Description of the task :: Could you write the entries out again, exactly as they are?

Stored dataset items:
==============================
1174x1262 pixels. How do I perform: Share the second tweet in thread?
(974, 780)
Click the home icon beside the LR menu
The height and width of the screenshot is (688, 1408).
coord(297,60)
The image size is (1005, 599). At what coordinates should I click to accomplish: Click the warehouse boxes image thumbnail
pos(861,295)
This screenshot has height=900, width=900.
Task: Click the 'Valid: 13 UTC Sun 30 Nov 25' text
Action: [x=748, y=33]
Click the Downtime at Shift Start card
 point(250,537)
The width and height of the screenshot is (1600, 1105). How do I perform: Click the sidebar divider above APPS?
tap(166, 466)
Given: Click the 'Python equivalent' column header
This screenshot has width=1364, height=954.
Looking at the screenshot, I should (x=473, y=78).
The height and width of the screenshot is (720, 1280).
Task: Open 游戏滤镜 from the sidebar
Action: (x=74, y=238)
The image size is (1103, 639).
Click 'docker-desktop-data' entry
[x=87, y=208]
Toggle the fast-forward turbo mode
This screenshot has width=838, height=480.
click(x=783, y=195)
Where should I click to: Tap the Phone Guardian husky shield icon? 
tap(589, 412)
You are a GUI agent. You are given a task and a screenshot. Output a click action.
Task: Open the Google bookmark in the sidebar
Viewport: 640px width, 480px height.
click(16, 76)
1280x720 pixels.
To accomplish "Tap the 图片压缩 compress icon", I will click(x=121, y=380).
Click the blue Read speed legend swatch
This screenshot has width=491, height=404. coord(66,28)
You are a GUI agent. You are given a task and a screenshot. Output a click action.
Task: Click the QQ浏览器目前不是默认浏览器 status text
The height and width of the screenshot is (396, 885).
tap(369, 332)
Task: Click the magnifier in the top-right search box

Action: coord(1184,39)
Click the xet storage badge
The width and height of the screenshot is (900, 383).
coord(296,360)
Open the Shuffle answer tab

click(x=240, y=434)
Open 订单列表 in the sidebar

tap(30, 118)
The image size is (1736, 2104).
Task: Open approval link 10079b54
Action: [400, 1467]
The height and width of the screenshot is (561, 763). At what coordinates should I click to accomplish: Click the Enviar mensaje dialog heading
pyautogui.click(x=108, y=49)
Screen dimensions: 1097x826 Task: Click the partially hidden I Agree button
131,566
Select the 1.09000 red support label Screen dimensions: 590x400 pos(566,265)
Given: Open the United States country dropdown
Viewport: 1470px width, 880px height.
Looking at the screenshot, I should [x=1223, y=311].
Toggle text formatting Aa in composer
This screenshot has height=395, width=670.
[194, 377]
==============================
Written solution ::
1174x1262 pixels. How do I perform: Share the second tweet in thread?
(974, 780)
Click the home icon beside the LR menu
The height and width of the screenshot is (688, 1408).
coord(297,60)
The image size is (1005, 599). At what coordinates should I click to accomplish: Click the warehouse boxes image thumbnail
pos(861,295)
This screenshot has height=900, width=900.
Task: Click the 'Valid: 13 UTC Sun 30 Nov 25' text
Action: [x=748, y=33]
Click the Downtime at Shift Start card
 point(250,537)
The width and height of the screenshot is (1600, 1105). How do I perform: Click the sidebar divider above APPS?
tap(166, 466)
Given: Click the 'Python equivalent' column header
This screenshot has width=1364, height=954.
Looking at the screenshot, I should (x=473, y=78).
The height and width of the screenshot is (720, 1280).
Task: Open 游戏滤镜 from the sidebar
Action: (x=74, y=238)
The image size is (1103, 639).
Click 'docker-desktop-data' entry
[x=87, y=208]
Toggle the fast-forward turbo mode
This screenshot has width=838, height=480.
click(x=783, y=195)
Where should I click to: Tap the Phone Guardian husky shield icon? 
tap(589, 412)
You are a GUI agent. You are given a task and a screenshot. Output a click action.
Task: Open the Google bookmark in the sidebar
Viewport: 640px width, 480px height.
click(16, 76)
1280x720 pixels.
To accomplish "Tap the 图片压缩 compress icon", I will click(x=121, y=380).
Click the blue Read speed legend swatch
This screenshot has width=491, height=404. coord(66,28)
You are a GUI agent. You are given a task and a screenshot. Output a click action.
Task: Click the QQ浏览器目前不是默认浏览器 status text
The height and width of the screenshot is (396, 885).
tap(369, 332)
Task: Click the magnifier in the top-right search box

Action: coord(1184,39)
Click the xet storage badge
The width and height of the screenshot is (900, 383).
coord(296,360)
Open the Shuffle answer tab

click(x=240, y=434)
Open 订单列表 in the sidebar

tap(30, 118)
The image size is (1736, 2104).
Task: Open approval link 10079b54
Action: [400, 1467]
The height and width of the screenshot is (561, 763). At what coordinates should I click to accomplish: Click the Enviar mensaje dialog heading
pyautogui.click(x=108, y=49)
Screen dimensions: 1097x826 Task: Click the partially hidden I Agree button
131,566
Select the 1.09000 red support label Screen dimensions: 590x400 pos(566,265)
Given: Open the United States country dropdown
Viewport: 1470px width, 880px height.
Looking at the screenshot, I should [x=1223, y=311].
Toggle text formatting Aa in composer
This screenshot has height=395, width=670.
[194, 377]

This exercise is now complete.